# Floyd Armstrong shoot- date is MAY 31. NOT June 7th!!!



## Haileebird (Jul 4, 2013)

Please read through the original post for full prize list etc. I changed the date and unfortunately didn't update the first post on the original thread. Any questions please get in touch with me or with topper1018


----------



## wellis1840 (May 29, 2005)

Thanks for posting the correction. See you on the 31st.


----------



## Haileebird (Jul 4, 2013)

Looking forward to seeing everyone there!


----------



## wellis1840 (May 29, 2005)

Ttt


----------



## Haileebird (Jul 4, 2013)

Thank you !!


----------



## wellis1840 (May 29, 2005)

G'day Haileebird,

A bunch of us are coming from Ottawa and want to make sure that the 9AM start time is still correct. ...is it?


----------



## Haileebird (Jul 4, 2013)

It sure is!


----------



## Haileebird (Jul 4, 2013)

Here are directions to the Floyd Armstrong Tournament from Belleville, which is Highway 62 South exit on the 401

https://www.google.ca/maps/dir/515+...c7231730!2m2!1d-77.3832315!2d44.1627589?hl=en


----------



## Haileebird (Jul 4, 2013)

Probably the last bump guys - Hope to see you all out there! Numbers are looking huge, weather is going to be amazing! Please come on out!


----------



## CLASSICHUNTER (May 20, 2005)

9 am staggered start right ????


----------



## Haileebird (Jul 4, 2013)

Shotgun start


----------



## wellis1840 (May 29, 2005)

What is the course, wet, muddy or dead dry. Shot Napanee last weekend and it was the muddiest that I have ever seen anywhere. Want to bring the right footwear. Registration ends at what time?


----------



## Haileebird (Jul 4, 2013)

--- --- ---

▶ **Objectives**:
1 – In the forum thread, why does wellis1840 ask whether the course is wet, muddy or dry?
2 – Answer these questions about the forum thread:
(a) What start time did the group coming from Ottawa want to confirm?
(b) From which town and highway exit do the posted directions begin?
(c) What kind of start did Haileebird say the shoot would have?
3 – From the forum thread, extract the part that opens with the words containing "Probably the last" and closes with "(May 20, 2005)".

--- --- ---

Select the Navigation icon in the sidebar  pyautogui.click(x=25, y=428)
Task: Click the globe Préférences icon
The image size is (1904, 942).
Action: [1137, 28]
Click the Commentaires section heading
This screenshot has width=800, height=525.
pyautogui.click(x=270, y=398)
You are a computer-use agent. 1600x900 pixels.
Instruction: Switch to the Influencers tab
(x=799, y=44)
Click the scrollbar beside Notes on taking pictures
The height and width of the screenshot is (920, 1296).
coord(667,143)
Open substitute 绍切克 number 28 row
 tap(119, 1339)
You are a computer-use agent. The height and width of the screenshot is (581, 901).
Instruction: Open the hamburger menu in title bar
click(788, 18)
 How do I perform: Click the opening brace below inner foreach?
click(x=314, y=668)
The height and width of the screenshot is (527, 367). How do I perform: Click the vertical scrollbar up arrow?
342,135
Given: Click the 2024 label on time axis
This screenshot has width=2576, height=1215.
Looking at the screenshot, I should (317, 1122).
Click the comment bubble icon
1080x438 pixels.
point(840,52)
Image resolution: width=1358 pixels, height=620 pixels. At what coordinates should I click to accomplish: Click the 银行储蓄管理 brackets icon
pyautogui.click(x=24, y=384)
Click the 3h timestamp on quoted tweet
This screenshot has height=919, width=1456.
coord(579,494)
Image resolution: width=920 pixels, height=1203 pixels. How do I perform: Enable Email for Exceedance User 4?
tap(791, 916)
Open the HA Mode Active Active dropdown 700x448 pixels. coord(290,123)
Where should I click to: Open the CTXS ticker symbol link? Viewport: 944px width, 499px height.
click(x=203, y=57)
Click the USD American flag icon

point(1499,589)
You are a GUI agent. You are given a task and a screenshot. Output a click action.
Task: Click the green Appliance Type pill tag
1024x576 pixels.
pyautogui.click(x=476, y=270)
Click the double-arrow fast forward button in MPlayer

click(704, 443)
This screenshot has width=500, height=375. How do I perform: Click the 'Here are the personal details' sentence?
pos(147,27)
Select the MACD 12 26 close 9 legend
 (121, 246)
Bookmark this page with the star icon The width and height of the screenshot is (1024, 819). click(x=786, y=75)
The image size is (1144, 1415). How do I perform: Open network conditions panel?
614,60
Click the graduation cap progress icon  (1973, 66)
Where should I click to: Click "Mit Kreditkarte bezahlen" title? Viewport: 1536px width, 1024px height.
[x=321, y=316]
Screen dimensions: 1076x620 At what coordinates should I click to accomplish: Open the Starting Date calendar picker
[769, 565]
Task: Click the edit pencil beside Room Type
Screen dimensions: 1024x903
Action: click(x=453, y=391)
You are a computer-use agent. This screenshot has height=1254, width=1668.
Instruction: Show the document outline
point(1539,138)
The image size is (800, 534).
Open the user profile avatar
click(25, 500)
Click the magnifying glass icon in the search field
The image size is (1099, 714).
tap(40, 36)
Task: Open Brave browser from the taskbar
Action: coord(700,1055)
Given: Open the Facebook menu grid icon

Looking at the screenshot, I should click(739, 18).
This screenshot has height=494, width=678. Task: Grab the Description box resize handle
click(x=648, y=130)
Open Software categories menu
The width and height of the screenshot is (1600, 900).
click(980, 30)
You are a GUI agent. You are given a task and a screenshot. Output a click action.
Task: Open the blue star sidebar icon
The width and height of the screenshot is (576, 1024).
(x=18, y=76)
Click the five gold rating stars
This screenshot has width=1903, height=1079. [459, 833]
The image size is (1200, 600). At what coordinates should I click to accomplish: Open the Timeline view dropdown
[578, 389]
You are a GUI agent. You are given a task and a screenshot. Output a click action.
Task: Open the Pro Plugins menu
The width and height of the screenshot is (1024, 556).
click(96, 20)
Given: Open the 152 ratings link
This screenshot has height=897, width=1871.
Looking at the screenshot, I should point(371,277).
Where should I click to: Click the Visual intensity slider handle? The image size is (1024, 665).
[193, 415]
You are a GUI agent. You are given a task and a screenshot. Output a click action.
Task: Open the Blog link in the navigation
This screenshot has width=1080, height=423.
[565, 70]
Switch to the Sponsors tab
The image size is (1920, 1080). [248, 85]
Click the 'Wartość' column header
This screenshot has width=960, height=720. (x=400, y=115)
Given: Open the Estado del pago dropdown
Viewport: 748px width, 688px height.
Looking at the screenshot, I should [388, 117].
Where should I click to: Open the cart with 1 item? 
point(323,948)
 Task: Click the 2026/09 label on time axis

--- --- ---

▶ **Answers below**:
1 – wellis1840 wants to bring the right footwear. The shoot at Napanee the previous weekend had the muddiest course they had ever seen.

2 –
(a) 9AM
(b) Belleville, at the Highway 62 South exit on the 401
(c) A shotgun start

3 –
Probably the last bump guys - Hope to see you all out there! Numbers are looking huge, weather is going to be amazing! Please come on out!


----------



## CLASSICHUNTER (May 20, 2005)